How to complete this task:
Arrange the rows below as a Markdown table with the columns "No." and "Line". Number each line in order and leave out the blank ones.

Data:
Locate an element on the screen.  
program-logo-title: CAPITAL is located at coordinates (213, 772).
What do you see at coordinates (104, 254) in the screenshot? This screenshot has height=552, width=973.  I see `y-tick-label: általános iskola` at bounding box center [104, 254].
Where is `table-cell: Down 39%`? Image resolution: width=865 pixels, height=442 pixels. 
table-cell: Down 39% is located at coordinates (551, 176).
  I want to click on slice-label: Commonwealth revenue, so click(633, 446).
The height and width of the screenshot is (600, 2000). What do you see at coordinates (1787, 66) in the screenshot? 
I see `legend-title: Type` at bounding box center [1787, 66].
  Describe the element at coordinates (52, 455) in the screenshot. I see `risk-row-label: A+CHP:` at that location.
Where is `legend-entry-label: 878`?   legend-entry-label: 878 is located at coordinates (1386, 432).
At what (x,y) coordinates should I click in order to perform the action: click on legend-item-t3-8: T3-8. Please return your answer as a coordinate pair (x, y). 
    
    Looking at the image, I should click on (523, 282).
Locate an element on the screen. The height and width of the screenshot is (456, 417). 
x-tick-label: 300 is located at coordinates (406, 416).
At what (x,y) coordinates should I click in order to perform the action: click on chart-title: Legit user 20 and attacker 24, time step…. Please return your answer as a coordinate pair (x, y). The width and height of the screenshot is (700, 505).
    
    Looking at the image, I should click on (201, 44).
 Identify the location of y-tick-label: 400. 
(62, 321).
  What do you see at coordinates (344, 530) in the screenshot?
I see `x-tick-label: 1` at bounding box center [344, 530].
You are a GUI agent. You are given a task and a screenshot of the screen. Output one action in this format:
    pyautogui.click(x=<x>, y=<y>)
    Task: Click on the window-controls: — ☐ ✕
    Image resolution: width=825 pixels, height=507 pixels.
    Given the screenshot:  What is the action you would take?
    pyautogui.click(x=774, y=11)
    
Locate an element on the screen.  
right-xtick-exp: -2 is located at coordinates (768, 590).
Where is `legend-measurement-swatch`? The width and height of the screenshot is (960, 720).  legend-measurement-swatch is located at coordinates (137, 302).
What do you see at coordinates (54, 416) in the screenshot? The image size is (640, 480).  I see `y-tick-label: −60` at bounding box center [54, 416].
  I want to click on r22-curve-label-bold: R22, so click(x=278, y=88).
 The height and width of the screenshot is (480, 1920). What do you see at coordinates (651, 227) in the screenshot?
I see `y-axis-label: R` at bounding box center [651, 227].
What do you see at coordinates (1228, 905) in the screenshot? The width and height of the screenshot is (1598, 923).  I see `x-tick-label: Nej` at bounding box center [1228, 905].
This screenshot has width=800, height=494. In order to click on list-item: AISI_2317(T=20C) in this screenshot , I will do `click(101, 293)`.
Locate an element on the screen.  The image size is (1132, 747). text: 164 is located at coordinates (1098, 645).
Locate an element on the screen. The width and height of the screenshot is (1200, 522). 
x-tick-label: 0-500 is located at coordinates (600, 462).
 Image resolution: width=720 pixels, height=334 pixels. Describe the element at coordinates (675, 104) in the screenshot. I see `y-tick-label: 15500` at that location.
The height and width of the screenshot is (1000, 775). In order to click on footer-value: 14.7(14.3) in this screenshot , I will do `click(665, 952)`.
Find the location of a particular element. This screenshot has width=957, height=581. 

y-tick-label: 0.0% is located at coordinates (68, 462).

Task output:
| No. | Line |
|---|---|
| 1 | Locate an element on the screen.   |
| 2 | program-logo-title: CAPITAL is located at coordinates (213, 772). |
| 3 | What do you see at coordinates (104, 254) in the screenshot? This screenshot has height=552, width=973.  I see `y-tick-label: általános iskola` at bounding box center [104, 254]. |
| 4 | Where is `table-cell: Down 39%`? Image resolution: width=865 pixels, height=442 pixels.  |
| 5 | table-cell: Down 39% is located at coordinates (551, 176). |
| 6 |   I want to click on slice-label: Commonwealth revenue, so click(633, 446). |
| 7 | The height and width of the screenshot is (600, 2000). What do you see at coordinates (1787, 66) in the screenshot?  |
| 8 | I see `legend-title: Type` at bounding box center [1787, 66]. |
| 9 |   Describe the element at coordinates (52, 455) in the screenshot. I see `risk-row-label: A+CHP:` at that location. |
| 10 | Where is `legend-entry-label: 878`?   legend-entry-label: 878 is located at coordinates (1386, 432). |
| 11 | At what (x,y) coordinates should I click in order to perform the action: click on legend-item-t3-8: T3-8. Please return your answer as a coordinate pair (x, y).  |
| 12 |     Looking at the image, I should click on (523, 282). |
| 13 | Locate an element on the screen. The height and width of the screenshot is (456, 417).  |
| 14 | x-tick-label: 300 is located at coordinates (406, 416). |
| 15 | At what (x,y) coordinates should I click in order to perform the action: click on chart-title: Legit user 20 and attacker 24, time step…. Please return your answer as a coordinate pair (x, y). The width and height of the screenshot is (700, 505). |
| 16 |     Looking at the image, I should click on (201, 44). |
| 17 |  Identify the location of y-tick-label: 400.  |
| 18 | (62, 321). |
| 19 |   What do you see at coordinates (344, 530) in the screenshot? |
| 20 | I see `x-tick-label: 1` at bounding box center [344, 530]. |
| 21 | You are a GUI agent. You are given a task and a screenshot of the screen. Output one action in this format: |
| 22 |     pyautogui.click(x=<x>, y=<y>) |
| 23 |     Task: Click on the window-controls: — ☐ ✕ |
| 24 |     Image resolution: width=825 pixels, height=507 pixels. |
| 25 |     Given the screenshot:  What is the action you would take? |
| 26 |     pyautogui.click(x=774, y=11) |
| 27 | Locate an element on the screen.   |
| 28 | right-xtick-exp: -2 is located at coordinates (768, 590). |
| 29 | Where is `legend-measurement-swatch`? The width and height of the screenshot is (960, 720).  legend-measurement-swatch is located at coordinates (137, 302). |
| 30 | What do you see at coordinates (54, 416) in the screenshot? The image size is (640, 480).  I see `y-tick-label: −60` at bounding box center [54, 416]. |
| 31 |   I want to click on r22-curve-label-bold: R22, so click(x=278, y=88). |
| 32 |  The height and width of the screenshot is (480, 1920). What do you see at coordinates (651, 227) in the screenshot? |
| 33 | I see `y-axis-label: R` at bounding box center [651, 227]. |
| 34 | What do you see at coordinates (1228, 905) in the screenshot? The width and height of the screenshot is (1598, 923).  I see `x-tick-label: Nej` at bounding box center [1228, 905]. |
| 35 | This screenshot has width=800, height=494. In order to click on list-item: AISI_2317(T=20C) in this screenshot , I will do `click(101, 293)`. |
| 36 | Locate an element on the screen.  The image size is (1132, 747). text: 164 is located at coordinates (1098, 645). |
| 37 | Locate an element on the screen. The width and height of the screenshot is (1200, 522).  |
| 38 | x-tick-label: 0-500 is located at coordinates (600, 462). |
| 39 |  Image resolution: width=720 pixels, height=334 pixels. Describe the element at coordinates (675, 104) in the screenshot. I see `y-tick-label: 15500` at that location. |
| 40 | The height and width of the screenshot is (1000, 775). In order to click on footer-value: 14.7(14.3) in this screenshot , I will do `click(665, 952)`. |
| 41 | Find the location of a particular element. This screenshot has width=957, height=581.  |
| 42 | y-tick-label: 0.0% is located at coordinates (68, 462). |